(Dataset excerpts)

◆ ◆ ◆ ◆ ◆ ◆ ◆

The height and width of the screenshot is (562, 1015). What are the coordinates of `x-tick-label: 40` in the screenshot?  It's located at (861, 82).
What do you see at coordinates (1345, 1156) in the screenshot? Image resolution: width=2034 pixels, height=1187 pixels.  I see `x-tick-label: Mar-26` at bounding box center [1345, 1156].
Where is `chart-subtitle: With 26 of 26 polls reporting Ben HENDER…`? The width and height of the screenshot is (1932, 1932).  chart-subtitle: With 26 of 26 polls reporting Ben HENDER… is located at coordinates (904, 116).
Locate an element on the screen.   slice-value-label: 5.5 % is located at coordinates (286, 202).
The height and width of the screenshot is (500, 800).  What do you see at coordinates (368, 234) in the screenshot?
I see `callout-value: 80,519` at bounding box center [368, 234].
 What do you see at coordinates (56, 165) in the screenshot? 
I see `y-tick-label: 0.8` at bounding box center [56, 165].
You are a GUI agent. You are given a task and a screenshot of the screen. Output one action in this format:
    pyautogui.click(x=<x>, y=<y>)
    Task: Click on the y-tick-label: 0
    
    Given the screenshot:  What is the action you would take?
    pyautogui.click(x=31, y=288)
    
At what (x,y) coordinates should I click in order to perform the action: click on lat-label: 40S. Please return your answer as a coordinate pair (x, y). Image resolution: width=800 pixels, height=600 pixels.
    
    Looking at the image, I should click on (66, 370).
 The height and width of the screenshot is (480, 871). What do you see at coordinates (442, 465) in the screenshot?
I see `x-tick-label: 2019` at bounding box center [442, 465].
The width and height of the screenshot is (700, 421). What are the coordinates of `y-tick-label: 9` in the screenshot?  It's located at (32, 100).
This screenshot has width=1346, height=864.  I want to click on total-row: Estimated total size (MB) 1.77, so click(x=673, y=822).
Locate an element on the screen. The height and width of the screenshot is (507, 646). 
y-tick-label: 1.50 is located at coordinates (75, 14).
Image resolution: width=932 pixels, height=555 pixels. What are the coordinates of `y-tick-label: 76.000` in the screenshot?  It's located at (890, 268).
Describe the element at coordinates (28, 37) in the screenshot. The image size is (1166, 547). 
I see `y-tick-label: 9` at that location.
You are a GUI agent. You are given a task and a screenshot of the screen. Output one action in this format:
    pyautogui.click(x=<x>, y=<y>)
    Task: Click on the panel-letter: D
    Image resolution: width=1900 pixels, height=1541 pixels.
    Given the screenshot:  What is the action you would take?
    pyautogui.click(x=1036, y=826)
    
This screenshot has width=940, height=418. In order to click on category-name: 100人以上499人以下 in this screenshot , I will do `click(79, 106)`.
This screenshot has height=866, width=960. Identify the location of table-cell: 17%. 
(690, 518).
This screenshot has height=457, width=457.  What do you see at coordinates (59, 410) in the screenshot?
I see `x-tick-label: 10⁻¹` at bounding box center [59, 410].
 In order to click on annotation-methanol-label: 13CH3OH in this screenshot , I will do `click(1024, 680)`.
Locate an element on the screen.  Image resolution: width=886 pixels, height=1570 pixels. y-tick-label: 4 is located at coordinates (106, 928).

◆ ◆ ◆ ◆ ◆ ◆ ◆

PROBLEM ::
Reproduce every item above word for word, keeping the original line breaks and spacing.

RESULT ::
The height and width of the screenshot is (562, 1015). What are the coordinates of `x-tick-label: 40` in the screenshot?  It's located at (861, 82).
What do you see at coordinates (1345, 1156) in the screenshot? Image resolution: width=2034 pixels, height=1187 pixels.  I see `x-tick-label: Mar-26` at bounding box center [1345, 1156].
Where is `chart-subtitle: With 26 of 26 polls reporting Ben HENDER…`? The width and height of the screenshot is (1932, 1932).  chart-subtitle: With 26 of 26 polls reporting Ben HENDER… is located at coordinates (904, 116).
Locate an element on the screen.   slice-value-label: 5.5 % is located at coordinates (286, 202).
The height and width of the screenshot is (500, 800).  What do you see at coordinates (368, 234) in the screenshot?
I see `callout-value: 80,519` at bounding box center [368, 234].
 What do you see at coordinates (56, 165) in the screenshot? 
I see `y-tick-label: 0.8` at bounding box center [56, 165].
You are a GUI agent. You are given a task and a screenshot of the screen. Output one action in this format:
    pyautogui.click(x=<x>, y=<y>)
    Task: Click on the y-tick-label: 0
    
    Given the screenshot:  What is the action you would take?
    pyautogui.click(x=31, y=288)
    
At what (x,y) coordinates should I click in order to perform the action: click on lat-label: 40S. Please return your answer as a coordinate pair (x, y). Image resolution: width=800 pixels, height=600 pixels.
    
    Looking at the image, I should click on (66, 370).
 The height and width of the screenshot is (480, 871). What do you see at coordinates (442, 465) in the screenshot?
I see `x-tick-label: 2019` at bounding box center [442, 465].
The width and height of the screenshot is (700, 421). What are the coordinates of `y-tick-label: 9` in the screenshot?  It's located at (32, 100).
This screenshot has width=1346, height=864.  I want to click on total-row: Estimated total size (MB) 1.77, so click(x=673, y=822).
Locate an element on the screen. The height and width of the screenshot is (507, 646). 
y-tick-label: 1.50 is located at coordinates (75, 14).
Image resolution: width=932 pixels, height=555 pixels. What are the coordinates of `y-tick-label: 76.000` in the screenshot?  It's located at (890, 268).
Describe the element at coordinates (28, 37) in the screenshot. The image size is (1166, 547). 
I see `y-tick-label: 9` at that location.
You are a GUI agent. You are given a task and a screenshot of the screen. Output one action in this format:
    pyautogui.click(x=<x>, y=<y>)
    Task: Click on the panel-letter: D
    Image resolution: width=1900 pixels, height=1541 pixels.
    Given the screenshot:  What is the action you would take?
    pyautogui.click(x=1036, y=826)
    
This screenshot has width=940, height=418. In order to click on category-name: 100人以上499人以下 in this screenshot , I will do `click(79, 106)`.
This screenshot has height=866, width=960. Identify the location of table-cell: 17%. 
(690, 518).
This screenshot has height=457, width=457.  What do you see at coordinates (59, 410) in the screenshot?
I see `x-tick-label: 10⁻¹` at bounding box center [59, 410].
 In order to click on annotation-methanol-label: 13CH3OH in this screenshot , I will do `click(1024, 680)`.
Locate an element on the screen.  Image resolution: width=886 pixels, height=1570 pixels. y-tick-label: 4 is located at coordinates (106, 928).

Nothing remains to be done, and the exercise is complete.